[TASK DIRECTIONS] The full set of entries has to be output exactly.
MATERIAL SHOWN: Begin
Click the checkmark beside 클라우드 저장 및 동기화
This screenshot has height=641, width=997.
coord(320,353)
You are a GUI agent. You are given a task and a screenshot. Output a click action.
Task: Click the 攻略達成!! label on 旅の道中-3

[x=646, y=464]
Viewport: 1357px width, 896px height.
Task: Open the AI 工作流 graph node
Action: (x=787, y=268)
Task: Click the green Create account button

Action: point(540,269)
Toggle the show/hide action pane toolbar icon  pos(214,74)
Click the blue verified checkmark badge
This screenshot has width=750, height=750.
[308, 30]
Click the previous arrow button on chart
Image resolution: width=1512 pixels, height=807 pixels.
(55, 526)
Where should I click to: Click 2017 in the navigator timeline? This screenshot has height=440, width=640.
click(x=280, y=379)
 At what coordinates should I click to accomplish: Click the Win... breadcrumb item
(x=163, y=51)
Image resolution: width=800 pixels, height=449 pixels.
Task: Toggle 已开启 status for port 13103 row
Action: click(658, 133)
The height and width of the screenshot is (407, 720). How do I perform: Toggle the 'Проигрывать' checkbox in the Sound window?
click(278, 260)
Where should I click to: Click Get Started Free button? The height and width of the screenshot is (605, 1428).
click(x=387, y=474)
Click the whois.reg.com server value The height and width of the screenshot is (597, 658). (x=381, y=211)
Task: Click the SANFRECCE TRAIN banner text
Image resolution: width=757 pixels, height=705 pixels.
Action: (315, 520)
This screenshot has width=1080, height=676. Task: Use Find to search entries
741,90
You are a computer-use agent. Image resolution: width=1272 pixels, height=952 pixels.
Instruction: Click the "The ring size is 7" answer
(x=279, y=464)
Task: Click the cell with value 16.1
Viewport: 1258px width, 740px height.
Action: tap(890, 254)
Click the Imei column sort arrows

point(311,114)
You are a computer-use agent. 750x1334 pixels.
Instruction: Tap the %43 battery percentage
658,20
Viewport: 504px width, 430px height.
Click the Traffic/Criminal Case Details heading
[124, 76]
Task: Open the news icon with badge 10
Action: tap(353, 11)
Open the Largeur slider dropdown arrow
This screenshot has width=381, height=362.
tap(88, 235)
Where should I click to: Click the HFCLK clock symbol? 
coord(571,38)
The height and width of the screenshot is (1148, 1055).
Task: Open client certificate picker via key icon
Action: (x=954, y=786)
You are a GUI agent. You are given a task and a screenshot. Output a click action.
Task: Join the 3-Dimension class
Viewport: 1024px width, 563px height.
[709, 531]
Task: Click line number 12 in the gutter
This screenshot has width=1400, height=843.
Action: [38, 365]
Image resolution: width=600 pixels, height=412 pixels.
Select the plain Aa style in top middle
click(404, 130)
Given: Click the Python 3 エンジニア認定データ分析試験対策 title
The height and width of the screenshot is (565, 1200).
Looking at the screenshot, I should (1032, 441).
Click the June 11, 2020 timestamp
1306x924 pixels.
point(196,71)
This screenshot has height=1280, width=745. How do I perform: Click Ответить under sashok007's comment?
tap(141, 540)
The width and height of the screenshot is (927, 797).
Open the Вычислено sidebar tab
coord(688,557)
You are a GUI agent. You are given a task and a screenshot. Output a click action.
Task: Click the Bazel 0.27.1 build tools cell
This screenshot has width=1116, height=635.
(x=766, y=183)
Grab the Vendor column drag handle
MATERIAL SHOWN: End
[RESULT OF THE TASK]
Click the checkmark beside 클라우드 저장 및 동기화
This screenshot has height=641, width=997.
coord(320,353)
You are a GUI agent. You are given a task and a screenshot. Output a click action.
Task: Click the 攻略達成!! label on 旅の道中-3

[x=646, y=464]
Viewport: 1357px width, 896px height.
Task: Open the AI 工作流 graph node
Action: (x=787, y=268)
Task: Click the green Create account button

Action: point(540,269)
Toggle the show/hide action pane toolbar icon  pos(214,74)
Click the blue verified checkmark badge
This screenshot has width=750, height=750.
[308, 30]
Click the previous arrow button on chart
Image resolution: width=1512 pixels, height=807 pixels.
(55, 526)
Where should I click to: Click 2017 in the navigator timeline? This screenshot has height=440, width=640.
click(x=280, y=379)
 At what coordinates should I click to accomplish: Click the Win... breadcrumb item
(x=163, y=51)
Image resolution: width=800 pixels, height=449 pixels.
Task: Toggle 已开启 status for port 13103 row
Action: click(658, 133)
The height and width of the screenshot is (407, 720). How do I perform: Toggle the 'Проигрывать' checkbox in the Sound window?
click(278, 260)
Where should I click to: Click Get Started Free button? The height and width of the screenshot is (605, 1428).
click(x=387, y=474)
Click the whois.reg.com server value The height and width of the screenshot is (597, 658). (x=381, y=211)
Task: Click the SANFRECCE TRAIN banner text
Image resolution: width=757 pixels, height=705 pixels.
Action: (315, 520)
This screenshot has width=1080, height=676. Task: Use Find to search entries
741,90
You are a computer-use agent. Image resolution: width=1272 pixels, height=952 pixels.
Instruction: Click the "The ring size is 7" answer
(x=279, y=464)
Task: Click the cell with value 16.1
Viewport: 1258px width, 740px height.
Action: tap(890, 254)
Click the Imei column sort arrows

point(311,114)
You are a computer-use agent. 750x1334 pixels.
Instruction: Tap the %43 battery percentage
658,20
Viewport: 504px width, 430px height.
Click the Traffic/Criminal Case Details heading
[124, 76]
Task: Open the news icon with badge 10
Action: tap(353, 11)
Open the Largeur slider dropdown arrow
This screenshot has width=381, height=362.
tap(88, 235)
Where should I click to: Click the HFCLK clock symbol? 
coord(571,38)
The height and width of the screenshot is (1148, 1055).
Task: Open client certificate picker via key icon
Action: (x=954, y=786)
You are a GUI agent. You are given a task and a screenshot. Output a click action.
Task: Join the 3-Dimension class
Viewport: 1024px width, 563px height.
[709, 531]
Task: Click line number 12 in the gutter
This screenshot has width=1400, height=843.
Action: [38, 365]
Image resolution: width=600 pixels, height=412 pixels.
Select the plain Aa style in top middle
click(404, 130)
Given: Click the Python 3 エンジニア認定データ分析試験対策 title
The height and width of the screenshot is (565, 1200).
Looking at the screenshot, I should (1032, 441).
Click the June 11, 2020 timestamp
1306x924 pixels.
point(196,71)
This screenshot has height=1280, width=745. How do I perform: Click Ответить under sashok007's comment?
tap(141, 540)
The width and height of the screenshot is (927, 797).
Open the Вычислено sidebar tab
coord(688,557)
You are a GUI agent. You are given a task and a screenshot. Output a click action.
Task: Click the Bazel 0.27.1 build tools cell
This screenshot has width=1116, height=635.
(x=766, y=183)
Grab the Vendor column drag handle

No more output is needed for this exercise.